EXCERPT =>

%%

OVS Neutron agent is marking port as dead before they are deleted

Bug #1493414 reported by Artur Korzeniewski
22
This bug affects 3 people
Affects Status Importance Assigned to Milestone
neutron
Fix Released
Undecided
Ramu Ramamurthy

Bug Description

The situation is happening on Liberty-3.

When trying to clear the gateway port and tenant network interface delete in router, the OVS agent is marking the port as dead instead of treat them as removed: security group removed and port_unbound

This is causing to left stale OVS flows in br-int, and it may affect the port_unbound() logic in ovs_neutron_agent.py.

The ovs_neutron_agent is in one iteration of rpc_loop processing the deleted port via process_deleted_ports() method, marking the qg- port as dead (ovs flow rule to drop the traffic) and in another iteration, the ovs_neutron_agent is processing the removed port by treat_devices_removed() method.

%%

SOURCE EXCERPT =>
%%

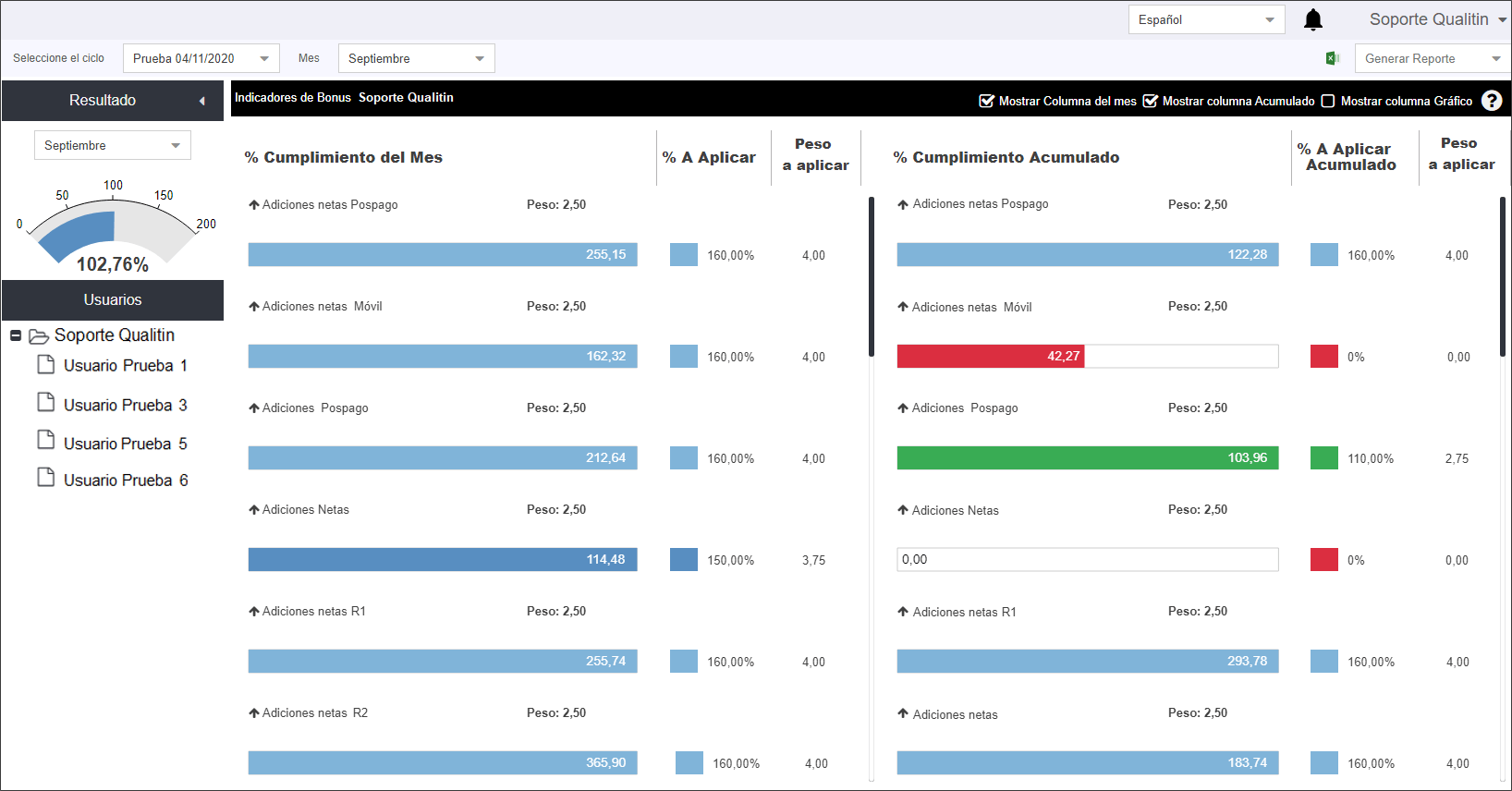1512x791 pixels.
Task: Enable Mostrar columna Gráfico checkbox
Action: pyautogui.click(x=1328, y=101)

%%

STATED PROBLEM A =>
According to the bug report, on which release is the situation happening?
STATED PROBLEM B =>
Please say whether each statement agrees with the bug report, answering yes or no and quoting the deciding words: (i) The problem leaves stale OVS flows in br-int. (ii) The agent processes the deleted port and the removed port in the same iteration of rpc_loop. (iii) Marking the qg- port as dead means adding an OVS flow rule that drops its traffic.

CORRECT RESPONSE A =>
Liberty-3.

CORRECT RESPONSE B =>
(i) Yes: "This is causing to left stale OVS flows in br-int"
(ii) No: "in one iteration of rpc_loop processing the deleted port via process_deleted_ports() method" and "in another iteration, the ovs_neutron_agent is processing the removed port by treat_devices_removed() method"
(iii) Yes: "marking the qg- port as dead (ovs flow rule to drop the traffic)"